**What you have to do:**
Below is a listing; retype exactly the line with "Screen dimensions: 1200x910" and every line after it through the end, and only those, leaving out the pictures.

**Task inputs:**
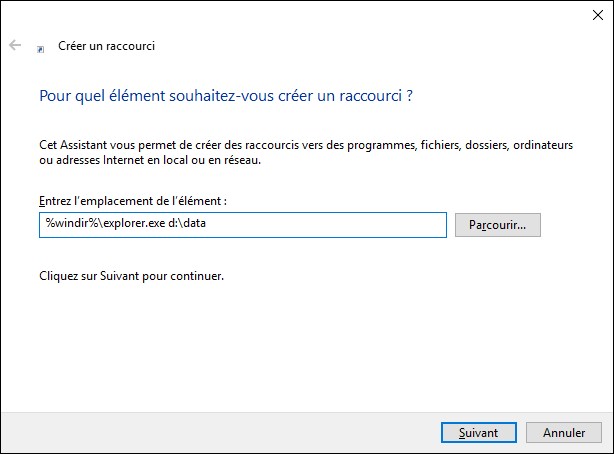Cancel the wizard with Annuler
This screenshot has height=454, width=614.
pos(564,433)
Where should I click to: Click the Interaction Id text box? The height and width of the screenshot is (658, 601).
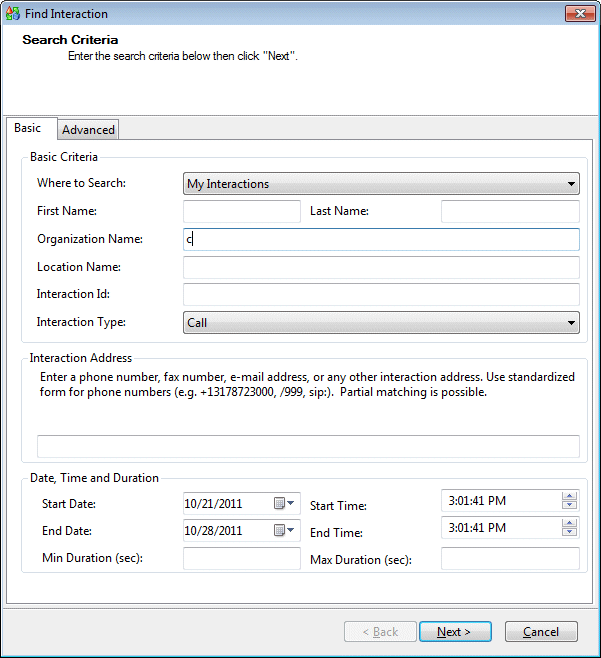point(381,294)
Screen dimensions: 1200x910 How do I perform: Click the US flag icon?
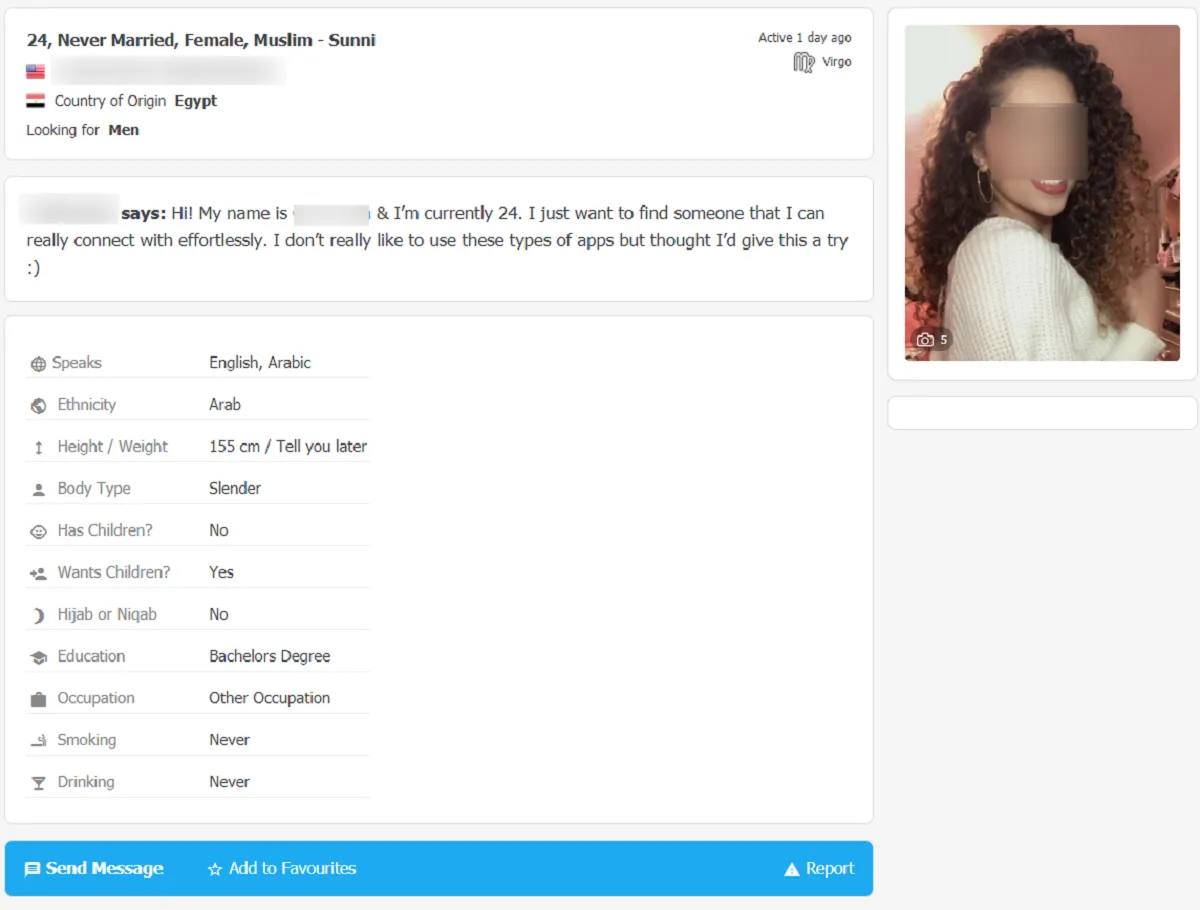(x=36, y=72)
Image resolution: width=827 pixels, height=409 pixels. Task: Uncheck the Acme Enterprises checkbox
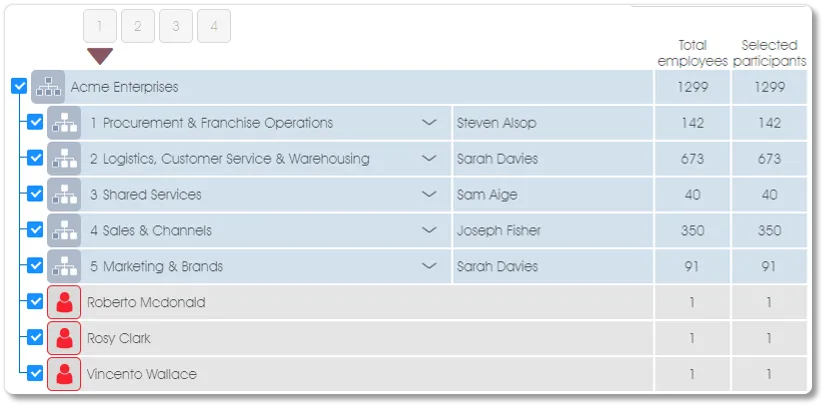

**Written response:**
Screen dimensions: 1200x910 How do I perform: Click the US flag icon?
(x=36, y=72)
Image resolution: width=827 pixels, height=409 pixels. Task: Uncheck the Acme Enterprises checkbox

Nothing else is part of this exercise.